__PROBLEM STATEMENT__.
Without the pictures, restate all of the data below word for word.

Extracted records

§ §

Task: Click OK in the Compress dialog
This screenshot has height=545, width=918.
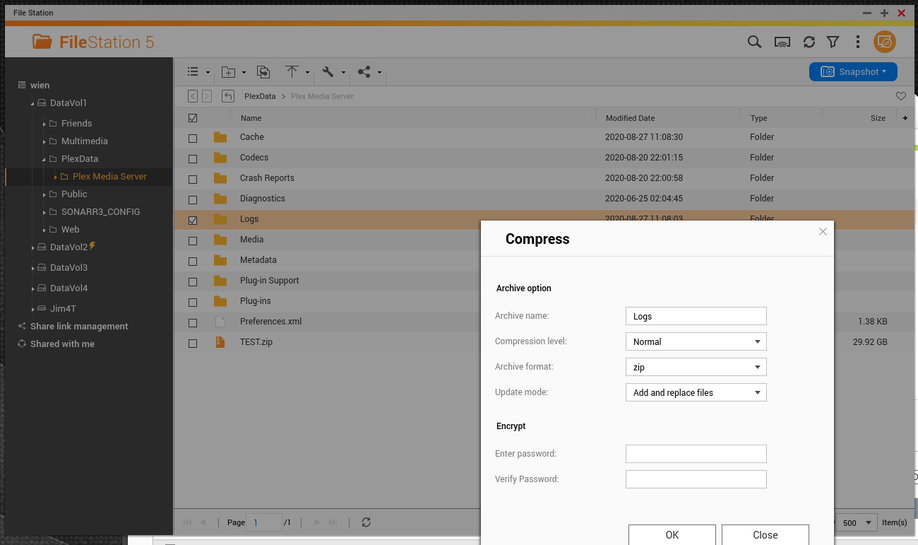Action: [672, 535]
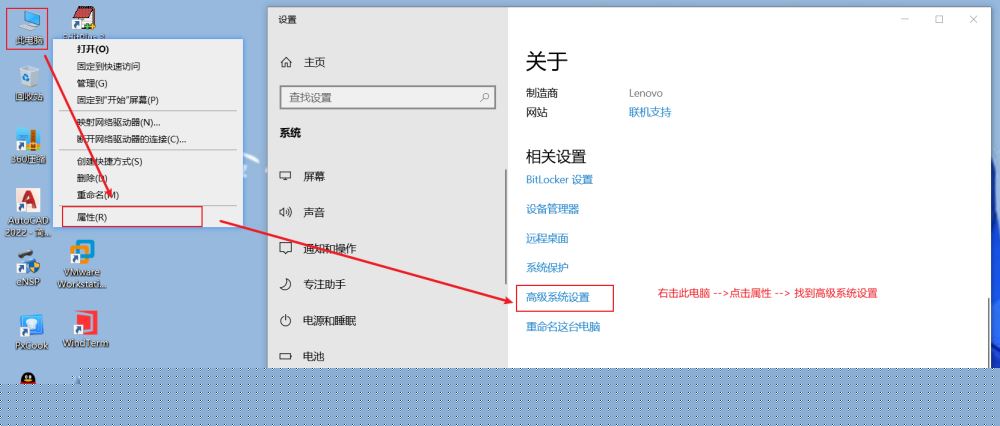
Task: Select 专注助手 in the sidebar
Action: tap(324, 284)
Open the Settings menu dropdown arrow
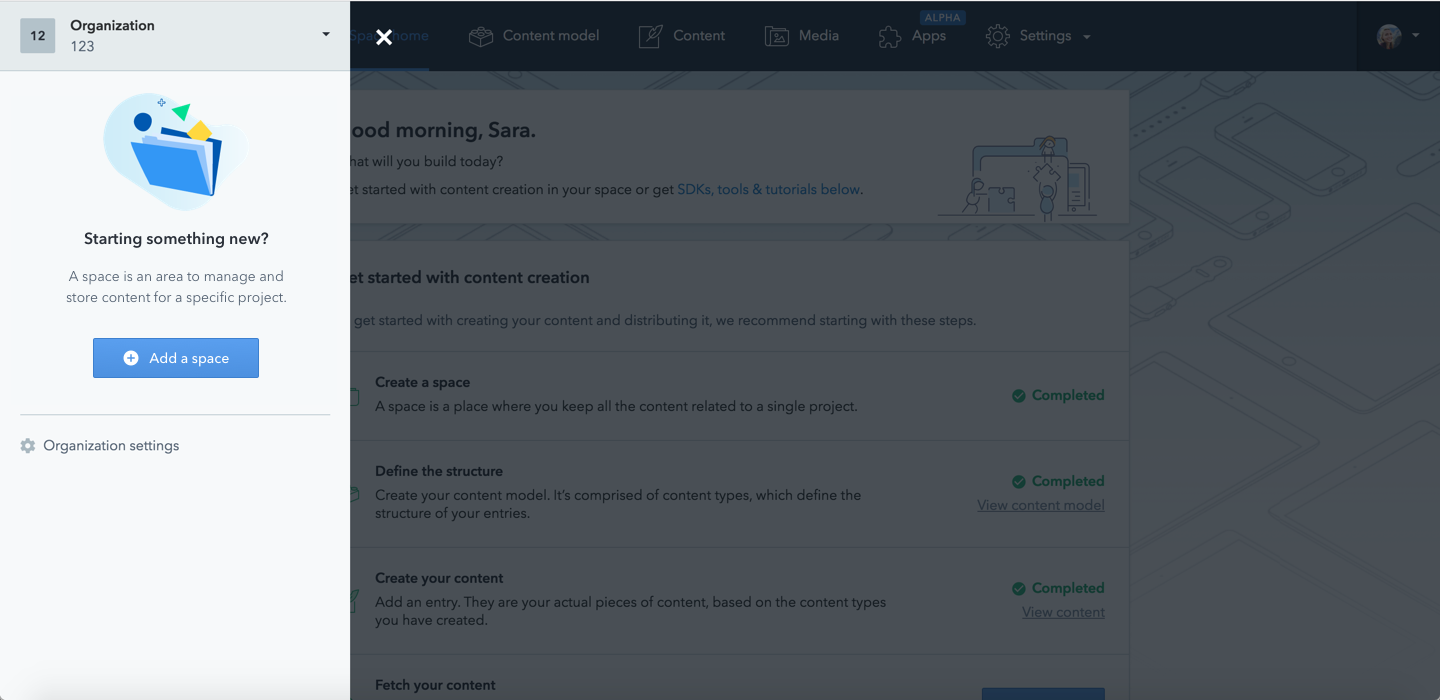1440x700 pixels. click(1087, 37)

§ §

__ANSWER BOX__.
Task: Click OK in the Compress dialog
This screenshot has height=545, width=918.
Action: [672, 535]
Task: Select 专注助手 in the sidebar
Action: tap(324, 284)
Open the Settings menu dropdown arrow
1440x700 pixels. click(1087, 37)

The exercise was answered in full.